Background: Oral P2Y12 inhibitors including clopidogrel, prasugrel, and ticagrelor are FDA-approved for patients presenting with acute coronary syndrome. Due to systematic exclusion of patients with end stage renal disease (ESRD) on outpatient dialysis from major trials, scarce data exist to report contemporary use of these drugs in ESRD patients.
Study design: Retrospective chart review of patient records.
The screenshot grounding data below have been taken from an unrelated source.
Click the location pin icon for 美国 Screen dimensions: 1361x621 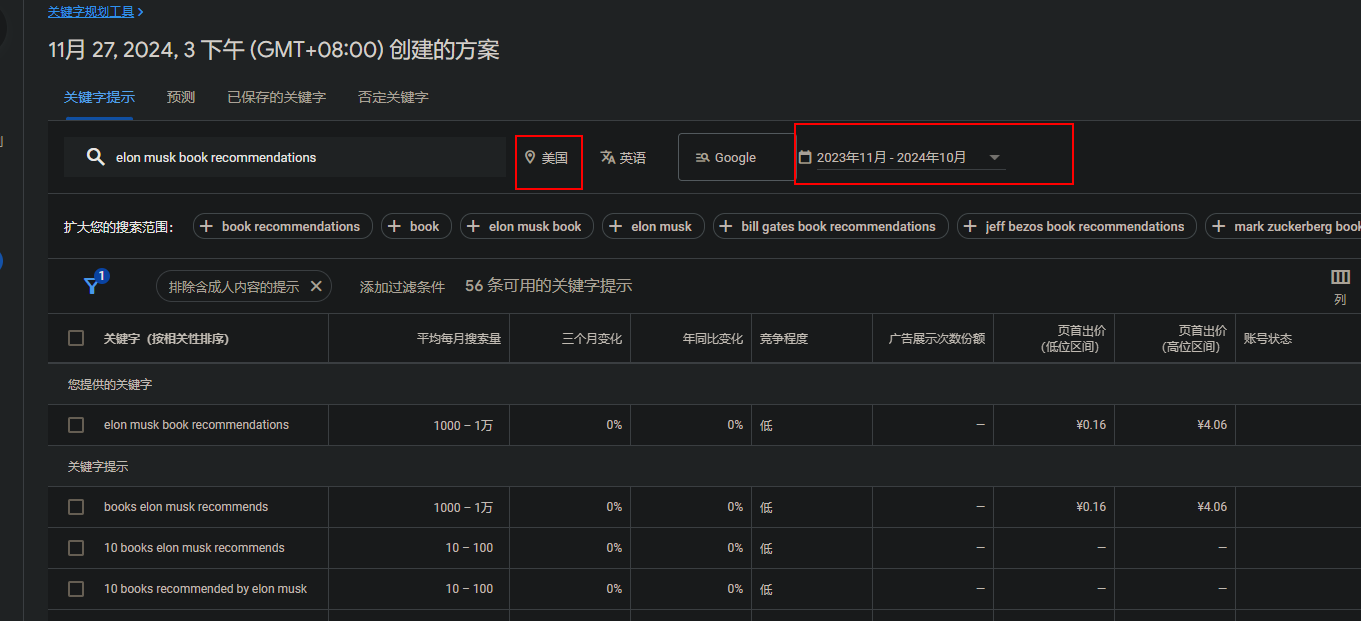click(x=530, y=157)
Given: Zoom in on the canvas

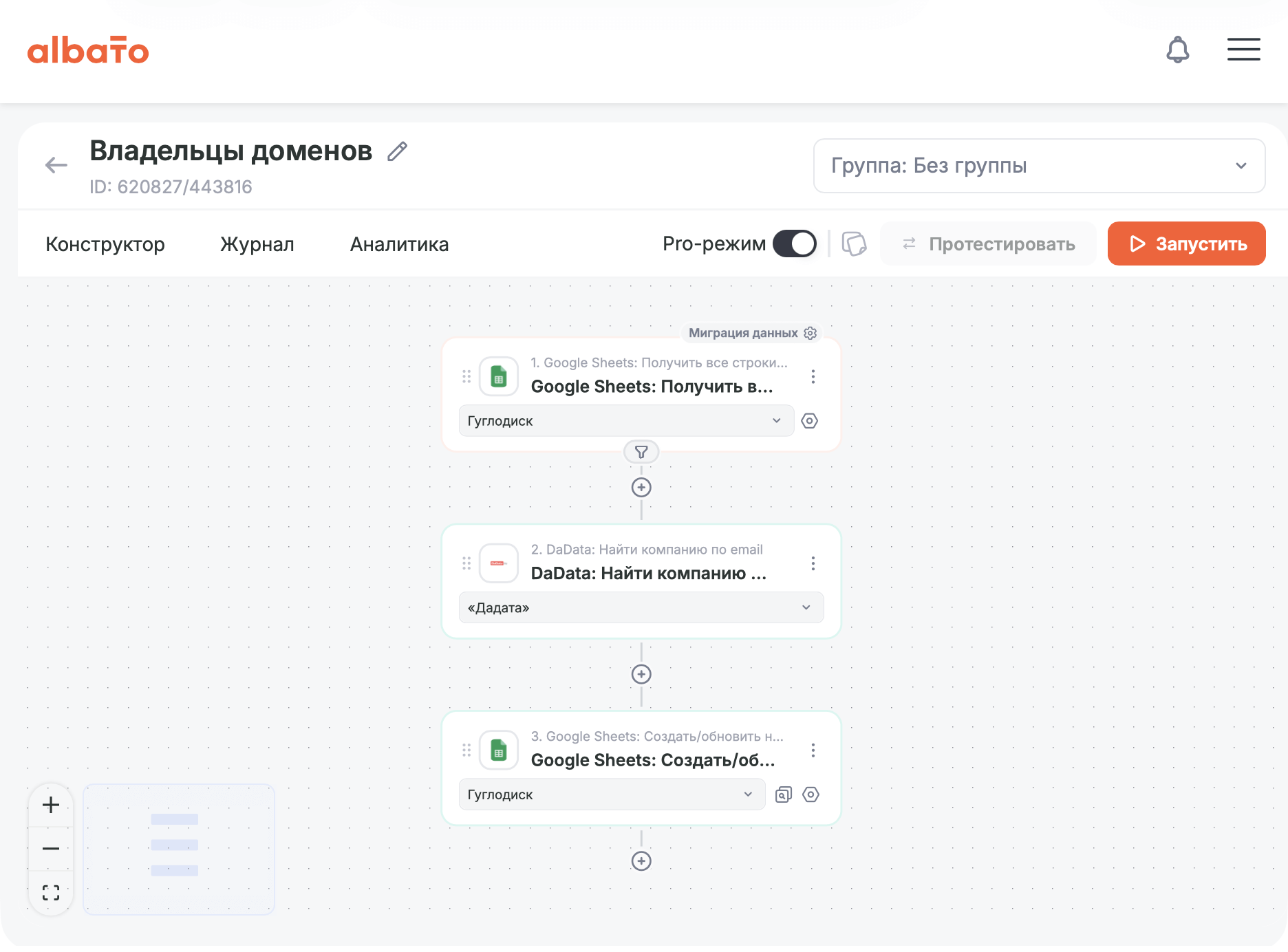Looking at the screenshot, I should point(51,805).
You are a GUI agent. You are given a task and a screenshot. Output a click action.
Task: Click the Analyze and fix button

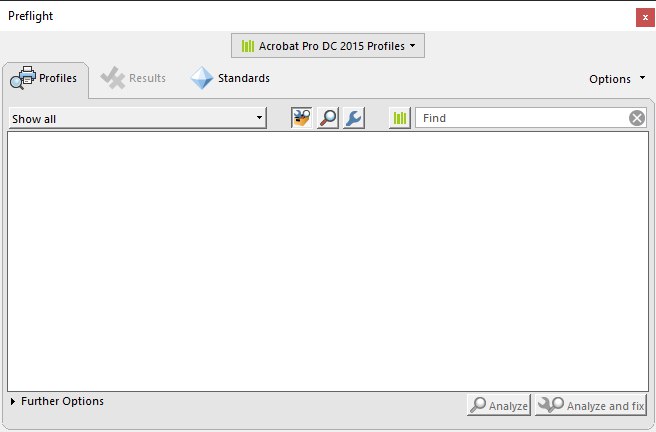pyautogui.click(x=591, y=405)
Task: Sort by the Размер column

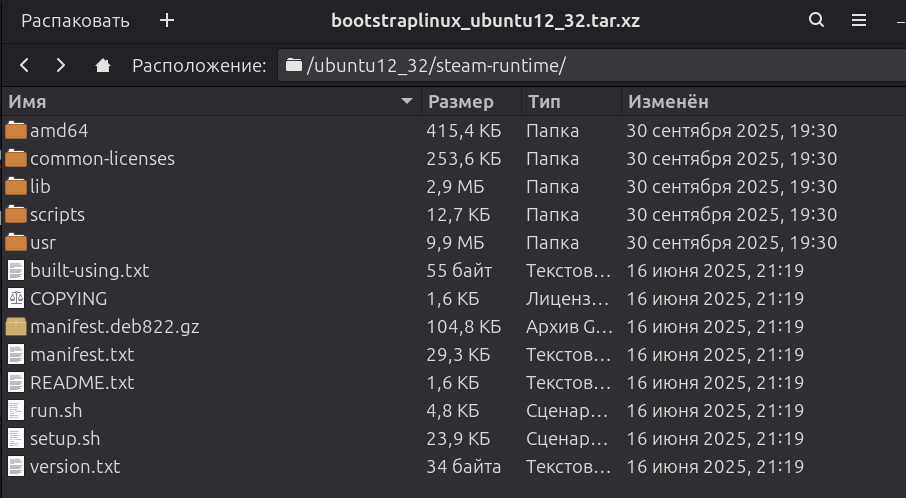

Setting and participants: From 2011-2015, 848 ESRD patients (32%) had prescriptions for oral P2Y12 inhibitors such as clopidogrel, prasugrel, and ticagrelor. Differences in patient characteristics as well as major adverse events (MAEs) defined as a composite of new coronary stent placement, heart valve replacement, coronary artery bypass graft or amputation; and all-cause death, nose and gastrointestinal (GI) bleeding were collected.
Results: Of the 85 patient records that were reviewed, there were 68.2% males, 66.7% whites, 21.4% African Americans and 9% on peritoneal dialysis. There were no differences in baseline characteristics of patients who were prescribed the three drugs. 18 (21.2%) deaths, 57 (67.1%) MAEs, 9 (10.6%) nose bleeds and 13 (15.3%) GI bleeds were identified over 16.5 months follow up. There was no difference in clinical outcome variables between the three groups.
Conclusion: Oral P2Y12 inhibitors were commonly prescribed to ESRD patients despite the inadequacy of data and there were no differences in the profiles of ESRD patients who were prescribed the three drugs or their outcome variables. All-cause death, MAEs, nose and GI bleeds were common in these patients. Future studies are needed to investigate clinical benefits and risks associated with use of P2Y12 inhibitors in this high-risk patient population.